• **Task statement**:
Would you copy out the whole listing exactly as given?

• **Extracted entries**:
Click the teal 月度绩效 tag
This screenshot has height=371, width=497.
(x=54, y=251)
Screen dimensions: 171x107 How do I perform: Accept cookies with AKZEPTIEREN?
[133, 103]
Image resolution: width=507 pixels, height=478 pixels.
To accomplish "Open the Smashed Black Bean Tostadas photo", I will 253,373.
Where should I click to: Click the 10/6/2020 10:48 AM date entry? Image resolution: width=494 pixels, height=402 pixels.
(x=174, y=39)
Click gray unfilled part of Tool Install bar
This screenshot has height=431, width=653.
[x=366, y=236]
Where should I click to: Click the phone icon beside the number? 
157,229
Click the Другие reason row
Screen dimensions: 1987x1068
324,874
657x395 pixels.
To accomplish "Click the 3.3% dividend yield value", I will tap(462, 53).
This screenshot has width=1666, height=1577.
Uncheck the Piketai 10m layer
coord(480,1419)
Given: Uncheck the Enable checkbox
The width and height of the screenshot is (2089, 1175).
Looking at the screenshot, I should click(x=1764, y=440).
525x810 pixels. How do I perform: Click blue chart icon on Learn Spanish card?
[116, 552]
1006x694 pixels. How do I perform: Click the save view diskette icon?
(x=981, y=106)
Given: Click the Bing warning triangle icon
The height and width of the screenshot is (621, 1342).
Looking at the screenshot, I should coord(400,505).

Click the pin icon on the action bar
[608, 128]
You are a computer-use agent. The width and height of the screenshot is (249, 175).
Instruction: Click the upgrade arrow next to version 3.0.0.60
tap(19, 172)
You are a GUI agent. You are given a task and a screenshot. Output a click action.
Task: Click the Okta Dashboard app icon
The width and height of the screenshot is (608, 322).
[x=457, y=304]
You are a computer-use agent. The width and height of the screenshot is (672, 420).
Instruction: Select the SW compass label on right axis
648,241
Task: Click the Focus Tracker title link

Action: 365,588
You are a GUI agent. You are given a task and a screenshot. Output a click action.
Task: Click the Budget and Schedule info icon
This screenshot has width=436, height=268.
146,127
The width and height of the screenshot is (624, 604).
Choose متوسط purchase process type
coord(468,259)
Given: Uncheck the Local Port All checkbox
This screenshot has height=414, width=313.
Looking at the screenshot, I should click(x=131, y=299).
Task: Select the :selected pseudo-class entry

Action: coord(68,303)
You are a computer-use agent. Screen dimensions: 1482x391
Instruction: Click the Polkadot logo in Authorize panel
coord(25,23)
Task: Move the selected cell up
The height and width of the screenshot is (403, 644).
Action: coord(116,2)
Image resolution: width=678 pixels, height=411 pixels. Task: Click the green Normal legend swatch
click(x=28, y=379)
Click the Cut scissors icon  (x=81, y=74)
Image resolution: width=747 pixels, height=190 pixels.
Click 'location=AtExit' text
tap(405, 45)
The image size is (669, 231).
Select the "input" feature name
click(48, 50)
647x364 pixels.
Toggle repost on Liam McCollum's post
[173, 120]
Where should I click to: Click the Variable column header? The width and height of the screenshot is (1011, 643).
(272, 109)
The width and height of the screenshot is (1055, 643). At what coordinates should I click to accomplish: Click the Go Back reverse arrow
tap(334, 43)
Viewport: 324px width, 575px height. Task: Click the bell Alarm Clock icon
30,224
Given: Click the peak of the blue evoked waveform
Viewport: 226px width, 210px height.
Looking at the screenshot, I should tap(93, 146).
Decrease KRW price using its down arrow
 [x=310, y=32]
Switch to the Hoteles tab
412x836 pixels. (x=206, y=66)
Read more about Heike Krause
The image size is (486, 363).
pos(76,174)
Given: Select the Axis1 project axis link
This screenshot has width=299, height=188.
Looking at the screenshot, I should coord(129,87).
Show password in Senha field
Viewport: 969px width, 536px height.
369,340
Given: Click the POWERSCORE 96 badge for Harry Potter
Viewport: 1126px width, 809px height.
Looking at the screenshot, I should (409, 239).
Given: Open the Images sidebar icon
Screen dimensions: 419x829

• **Solution for this exercise**:
Click the teal 月度绩效 tag
This screenshot has height=371, width=497.
(x=54, y=251)
Screen dimensions: 171x107 How do I perform: Accept cookies with AKZEPTIEREN?
[133, 103]
Image resolution: width=507 pixels, height=478 pixels.
To accomplish "Open the Smashed Black Bean Tostadas photo", I will 253,373.
Where should I click to: Click the 10/6/2020 10:48 AM date entry? Image resolution: width=494 pixels, height=402 pixels.
(x=174, y=39)
Click gray unfilled part of Tool Install bar
This screenshot has height=431, width=653.
[x=366, y=236]
Where should I click to: Click the phone icon beside the number? 
157,229
Click the Другие reason row
Screen dimensions: 1987x1068
324,874
657x395 pixels.
To accomplish "Click the 3.3% dividend yield value", I will tap(462, 53).
This screenshot has width=1666, height=1577.
Uncheck the Piketai 10m layer
coord(480,1419)
Given: Uncheck the Enable checkbox
The width and height of the screenshot is (2089, 1175).
Looking at the screenshot, I should click(x=1764, y=440).
525x810 pixels. How do I perform: Click blue chart icon on Learn Spanish card?
[116, 552]
1006x694 pixels. How do I perform: Click the save view diskette icon?
(x=981, y=106)
Given: Click the Bing warning triangle icon
The height and width of the screenshot is (621, 1342).
Looking at the screenshot, I should coord(400,505).

Click the pin icon on the action bar
[608, 128]
You are a computer-use agent. The width and height of the screenshot is (249, 175).
Instruction: Click the upgrade arrow next to version 3.0.0.60
tap(19, 172)
You are a GUI agent. You are given a task and a screenshot. Output a click action.
Task: Click the Okta Dashboard app icon
The width and height of the screenshot is (608, 322).
[x=457, y=304]
You are a computer-use agent. The width and height of the screenshot is (672, 420).
Instruction: Select the SW compass label on right axis
648,241
Task: Click the Focus Tracker title link

Action: 365,588
You are a GUI agent. You are given a task and a screenshot. Output a click action.
Task: Click the Budget and Schedule info icon
This screenshot has width=436, height=268.
146,127
The width and height of the screenshot is (624, 604).
Choose متوسط purchase process type
coord(468,259)
Given: Uncheck the Local Port All checkbox
This screenshot has height=414, width=313.
Looking at the screenshot, I should click(x=131, y=299).
Task: Select the :selected pseudo-class entry

Action: coord(68,303)
You are a computer-use agent. Screen dimensions: 1482x391
Instruction: Click the Polkadot logo in Authorize panel
coord(25,23)
Task: Move the selected cell up
The height and width of the screenshot is (403, 644).
Action: coord(116,2)
Image resolution: width=678 pixels, height=411 pixels. Task: Click the green Normal legend swatch
click(x=28, y=379)
Click the Cut scissors icon  (x=81, y=74)
Image resolution: width=747 pixels, height=190 pixels.
Click 'location=AtExit' text
tap(405, 45)
The image size is (669, 231).
Select the "input" feature name
click(48, 50)
647x364 pixels.
Toggle repost on Liam McCollum's post
[173, 120]
Where should I click to: Click the Variable column header? The width and height of the screenshot is (1011, 643).
(272, 109)
The width and height of the screenshot is (1055, 643). At what coordinates should I click to accomplish: Click the Go Back reverse arrow
tap(334, 43)
Viewport: 324px width, 575px height. Task: Click the bell Alarm Clock icon
30,224
Given: Click the peak of the blue evoked waveform
Viewport: 226px width, 210px height.
Looking at the screenshot, I should tap(93, 146).
Decrease KRW price using its down arrow
 [x=310, y=32]
Switch to the Hoteles tab
412x836 pixels. (x=206, y=66)
Read more about Heike Krause
The image size is (486, 363).
pos(76,174)
Given: Select the Axis1 project axis link
This screenshot has width=299, height=188.
Looking at the screenshot, I should coord(129,87).
Show password in Senha field
Viewport: 969px width, 536px height.
369,340
Given: Click the POWERSCORE 96 badge for Harry Potter
Viewport: 1126px width, 809px height.
Looking at the screenshot, I should (409, 239).
Given: Open the Images sidebar icon
Screen dimensions: 419x829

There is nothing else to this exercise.